◆ Goal of the exercise: When the line containing "The width and height of the screenshot is (1365, 623)." is reached, include it and end there; set down verbatim every line before it, starting at the top of the records.

Collected data entries:
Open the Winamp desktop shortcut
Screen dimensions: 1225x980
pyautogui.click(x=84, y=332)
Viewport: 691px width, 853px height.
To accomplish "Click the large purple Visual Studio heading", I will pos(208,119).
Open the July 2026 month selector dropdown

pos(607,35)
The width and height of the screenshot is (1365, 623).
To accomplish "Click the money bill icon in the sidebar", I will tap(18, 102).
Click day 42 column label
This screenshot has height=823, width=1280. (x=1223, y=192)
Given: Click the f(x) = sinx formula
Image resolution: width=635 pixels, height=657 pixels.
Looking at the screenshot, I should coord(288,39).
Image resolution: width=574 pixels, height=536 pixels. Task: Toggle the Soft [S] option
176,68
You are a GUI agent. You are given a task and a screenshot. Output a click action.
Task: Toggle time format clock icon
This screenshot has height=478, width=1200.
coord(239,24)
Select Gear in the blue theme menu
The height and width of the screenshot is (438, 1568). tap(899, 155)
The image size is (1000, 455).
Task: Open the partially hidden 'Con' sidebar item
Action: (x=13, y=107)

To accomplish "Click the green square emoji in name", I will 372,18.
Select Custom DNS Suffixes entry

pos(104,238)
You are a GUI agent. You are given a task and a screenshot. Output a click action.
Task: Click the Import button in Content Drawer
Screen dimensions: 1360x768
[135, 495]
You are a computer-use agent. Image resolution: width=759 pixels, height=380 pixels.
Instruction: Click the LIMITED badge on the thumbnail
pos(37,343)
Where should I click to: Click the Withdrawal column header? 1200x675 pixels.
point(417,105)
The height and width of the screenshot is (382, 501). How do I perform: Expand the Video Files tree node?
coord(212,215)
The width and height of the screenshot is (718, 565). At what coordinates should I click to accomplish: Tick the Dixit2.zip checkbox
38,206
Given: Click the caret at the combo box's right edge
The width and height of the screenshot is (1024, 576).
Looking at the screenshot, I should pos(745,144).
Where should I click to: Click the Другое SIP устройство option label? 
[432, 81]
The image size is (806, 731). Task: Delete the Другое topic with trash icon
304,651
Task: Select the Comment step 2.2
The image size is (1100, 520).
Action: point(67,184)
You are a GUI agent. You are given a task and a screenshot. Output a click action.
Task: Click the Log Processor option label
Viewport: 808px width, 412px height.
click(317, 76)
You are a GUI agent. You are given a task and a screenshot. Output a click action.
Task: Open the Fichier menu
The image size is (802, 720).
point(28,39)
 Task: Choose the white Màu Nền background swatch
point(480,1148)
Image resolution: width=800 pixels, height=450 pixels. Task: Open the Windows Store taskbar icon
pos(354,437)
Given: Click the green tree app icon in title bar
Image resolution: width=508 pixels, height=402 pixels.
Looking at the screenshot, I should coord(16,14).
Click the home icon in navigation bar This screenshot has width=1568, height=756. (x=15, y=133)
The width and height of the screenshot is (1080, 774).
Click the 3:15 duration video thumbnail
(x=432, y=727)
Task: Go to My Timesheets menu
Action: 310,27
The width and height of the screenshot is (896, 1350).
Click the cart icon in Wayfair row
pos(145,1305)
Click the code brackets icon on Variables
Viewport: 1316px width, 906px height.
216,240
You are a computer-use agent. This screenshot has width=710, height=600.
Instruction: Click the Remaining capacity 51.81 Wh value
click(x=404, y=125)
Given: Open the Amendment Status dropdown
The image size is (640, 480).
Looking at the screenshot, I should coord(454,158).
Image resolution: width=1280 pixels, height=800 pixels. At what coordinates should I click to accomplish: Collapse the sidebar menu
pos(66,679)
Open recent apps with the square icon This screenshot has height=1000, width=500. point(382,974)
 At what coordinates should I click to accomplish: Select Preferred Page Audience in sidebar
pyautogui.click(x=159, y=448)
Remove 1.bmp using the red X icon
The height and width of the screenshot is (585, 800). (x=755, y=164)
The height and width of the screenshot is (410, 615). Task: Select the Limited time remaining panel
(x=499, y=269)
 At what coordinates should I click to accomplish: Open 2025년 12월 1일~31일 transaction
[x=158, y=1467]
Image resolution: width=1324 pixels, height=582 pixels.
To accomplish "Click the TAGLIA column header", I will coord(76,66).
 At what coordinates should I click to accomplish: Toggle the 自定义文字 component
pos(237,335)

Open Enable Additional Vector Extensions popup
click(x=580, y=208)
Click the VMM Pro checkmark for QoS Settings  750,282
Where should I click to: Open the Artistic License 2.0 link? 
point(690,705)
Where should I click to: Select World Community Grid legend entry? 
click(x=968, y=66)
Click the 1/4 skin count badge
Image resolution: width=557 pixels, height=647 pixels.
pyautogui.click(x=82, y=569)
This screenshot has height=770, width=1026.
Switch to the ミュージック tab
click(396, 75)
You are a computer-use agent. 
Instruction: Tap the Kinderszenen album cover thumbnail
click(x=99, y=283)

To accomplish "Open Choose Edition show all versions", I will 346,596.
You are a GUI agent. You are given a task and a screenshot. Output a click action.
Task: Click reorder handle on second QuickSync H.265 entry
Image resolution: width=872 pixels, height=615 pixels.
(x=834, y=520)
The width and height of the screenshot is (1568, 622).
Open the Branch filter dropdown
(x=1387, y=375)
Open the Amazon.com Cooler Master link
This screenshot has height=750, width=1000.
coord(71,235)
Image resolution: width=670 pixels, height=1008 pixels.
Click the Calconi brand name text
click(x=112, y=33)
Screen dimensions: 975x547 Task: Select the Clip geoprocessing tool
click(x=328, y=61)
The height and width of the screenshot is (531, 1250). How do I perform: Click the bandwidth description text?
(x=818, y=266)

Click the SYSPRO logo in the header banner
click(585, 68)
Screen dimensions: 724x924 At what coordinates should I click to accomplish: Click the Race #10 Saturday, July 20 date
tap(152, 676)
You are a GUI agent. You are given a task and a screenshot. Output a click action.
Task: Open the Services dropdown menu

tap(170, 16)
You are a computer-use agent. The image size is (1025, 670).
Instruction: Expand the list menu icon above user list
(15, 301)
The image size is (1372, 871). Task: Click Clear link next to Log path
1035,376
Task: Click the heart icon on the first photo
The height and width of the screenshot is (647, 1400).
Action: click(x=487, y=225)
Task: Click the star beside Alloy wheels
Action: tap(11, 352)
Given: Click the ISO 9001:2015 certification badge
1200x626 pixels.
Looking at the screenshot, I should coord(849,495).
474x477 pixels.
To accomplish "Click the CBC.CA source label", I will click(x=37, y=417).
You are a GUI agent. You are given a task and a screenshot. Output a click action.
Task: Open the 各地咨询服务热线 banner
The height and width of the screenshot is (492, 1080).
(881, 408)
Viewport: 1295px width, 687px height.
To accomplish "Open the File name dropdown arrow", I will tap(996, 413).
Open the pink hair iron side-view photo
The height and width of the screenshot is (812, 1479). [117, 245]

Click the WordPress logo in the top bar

◆ Written reply:
Open the Winamp desktop shortcut
Screen dimensions: 1225x980
pyautogui.click(x=84, y=332)
Viewport: 691px width, 853px height.
To accomplish "Click the large purple Visual Studio heading", I will pos(208,119).
Open the July 2026 month selector dropdown

pos(607,35)
The width and height of the screenshot is (1365, 623).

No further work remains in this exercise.